Мы ещё постояли, и я за это время успел передумать три раза и вернуться к тому, с чего начал.
Сдать его означало вот что. Хищение горючего в таком количестве и за такой срок — это не выговор и не начёт. Это суд, и суд по статье, по которой в сорок седьмом давали годы за меньшее. Сорок один год, четверо, младшей четыре.
Не сдать его означало другое. Значит, кто-то другой ответит вместо него, а кто именно — я к тому вечеру уже понимал.

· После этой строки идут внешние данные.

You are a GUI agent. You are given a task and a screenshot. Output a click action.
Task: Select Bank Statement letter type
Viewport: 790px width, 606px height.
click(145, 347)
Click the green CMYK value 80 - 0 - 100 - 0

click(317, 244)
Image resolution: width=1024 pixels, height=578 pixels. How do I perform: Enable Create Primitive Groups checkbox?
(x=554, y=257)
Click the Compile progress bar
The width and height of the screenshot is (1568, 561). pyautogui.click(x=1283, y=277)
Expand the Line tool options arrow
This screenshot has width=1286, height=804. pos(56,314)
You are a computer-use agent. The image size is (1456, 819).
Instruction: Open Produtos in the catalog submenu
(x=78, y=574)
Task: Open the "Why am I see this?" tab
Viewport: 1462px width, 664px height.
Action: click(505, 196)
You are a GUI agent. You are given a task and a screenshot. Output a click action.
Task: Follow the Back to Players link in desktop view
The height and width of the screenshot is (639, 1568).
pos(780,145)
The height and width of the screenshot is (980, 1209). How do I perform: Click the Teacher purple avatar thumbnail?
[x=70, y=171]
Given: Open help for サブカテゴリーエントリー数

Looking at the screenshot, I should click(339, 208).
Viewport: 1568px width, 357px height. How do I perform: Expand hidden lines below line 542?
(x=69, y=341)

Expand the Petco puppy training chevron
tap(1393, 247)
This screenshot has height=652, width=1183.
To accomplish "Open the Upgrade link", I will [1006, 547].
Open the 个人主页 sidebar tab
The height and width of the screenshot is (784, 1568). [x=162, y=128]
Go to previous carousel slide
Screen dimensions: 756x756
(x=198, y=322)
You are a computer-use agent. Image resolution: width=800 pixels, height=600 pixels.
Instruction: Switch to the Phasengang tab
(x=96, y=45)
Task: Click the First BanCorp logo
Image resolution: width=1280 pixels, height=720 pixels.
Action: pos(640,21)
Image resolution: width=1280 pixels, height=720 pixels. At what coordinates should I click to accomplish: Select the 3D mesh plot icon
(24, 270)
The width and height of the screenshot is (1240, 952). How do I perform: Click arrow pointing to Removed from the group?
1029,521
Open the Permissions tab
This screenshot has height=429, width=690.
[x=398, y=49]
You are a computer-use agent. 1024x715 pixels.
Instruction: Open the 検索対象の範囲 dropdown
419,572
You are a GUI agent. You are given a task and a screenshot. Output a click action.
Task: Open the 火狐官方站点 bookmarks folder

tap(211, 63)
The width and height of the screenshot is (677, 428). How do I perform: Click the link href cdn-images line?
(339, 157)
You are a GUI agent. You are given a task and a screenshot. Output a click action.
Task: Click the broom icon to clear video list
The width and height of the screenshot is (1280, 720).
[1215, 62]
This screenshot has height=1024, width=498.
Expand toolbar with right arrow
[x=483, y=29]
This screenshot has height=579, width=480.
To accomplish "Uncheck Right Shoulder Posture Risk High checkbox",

— Я тебя не сдам, — сказал я.
— Знаю, — ответил Лыков. — Ты потому и пришёл. Спросить-то ты мог и во дворе.
Шумкова я встретил двадцать пятого во дворе.
Он шёл с планшеткой, которую ему теперь носить было незачем и которую он всё равно носил, и остановился сам.
— Поздравляю, Егор Кузьмич. Второй раз за два месяца.
— Аким Прохорович.
— Да ты не мнись. — Он застегнул планшетку. — Всё правильно вышло. Учёта я не вёл, за это и снят. Тут спорить нечего, тут я сам виноват.
Он посмотрел на меня и сказал единственное, что я от него в жизни услышал не по форме.
— Ты ведь знаешь.
Я молчал.
— Знаешь, — повторил Шумков спокойно. — Ты бы иначе на комиссии не остановился на десятом сентября. Ты бы дальше пошёл, у тебя всё было в руках. А ты не пошёл. — Он поправил ремень. — Ну, значит, теперь и ты знаешь, каково это — знать и молчать. Я пять лет знал.
Он пошёл к воротам и от ворот сказал, не оборачиваясь:
— Носи. Оно тяжелее, чем кажется.
Больше мы с Акимом Прохоровичем ни разу за весь тот год не говорили ни о чём, кроме нарядов, и он ещё три с половиной года ходил трактористом в третьей бригаде, и работал хорошо, и не сделал мне ни одной подлости, из чего я заключаю, что он был человек лучше меня.
Через неделю по МТС пошёл разговор.
Разговор был короткий и никем вслух не произнесённый: что Ветлугин на комиссии остановился ровно там, где ему было выгодно, и что своего он покрыл.
Возразить на это, товарищи, было нечего.
Я действительно остановился там, где мне было выгодно. И своего действительно покрыл. А то, что человек этот таскал горючее по большей части не для себя, — обстоятельство, которое в акте не пишется и в разговоре не помогает.
Репутация у меня после того октября сделалась другая, и почувствовал я перемену не сразу, а по мелочам. Первой была самая незначительная: в мастерской при мне перестали замолкать.
До комиссии я был выскочка, которого держит директор, и при таком человеке разговор сворачивают. После комиссии я стал человеком, который умеет считать и своих не сдаёт, и при таком человеке разговор продолжают, а иногда и начинают. Для работы это, если разбираться, много лучше. Для всего остального много хуже, потому что за такую репутацию платят вперёд и наличными, а счёт приносят потом и не тебе.
Тот, кто своих не сдаёт, рано или поздно оказывается должен всем своим сразу.
Глава 18
«Райком»
В Осташине я до седьмого ноября бывал только по делу и потому не бывал вовсе.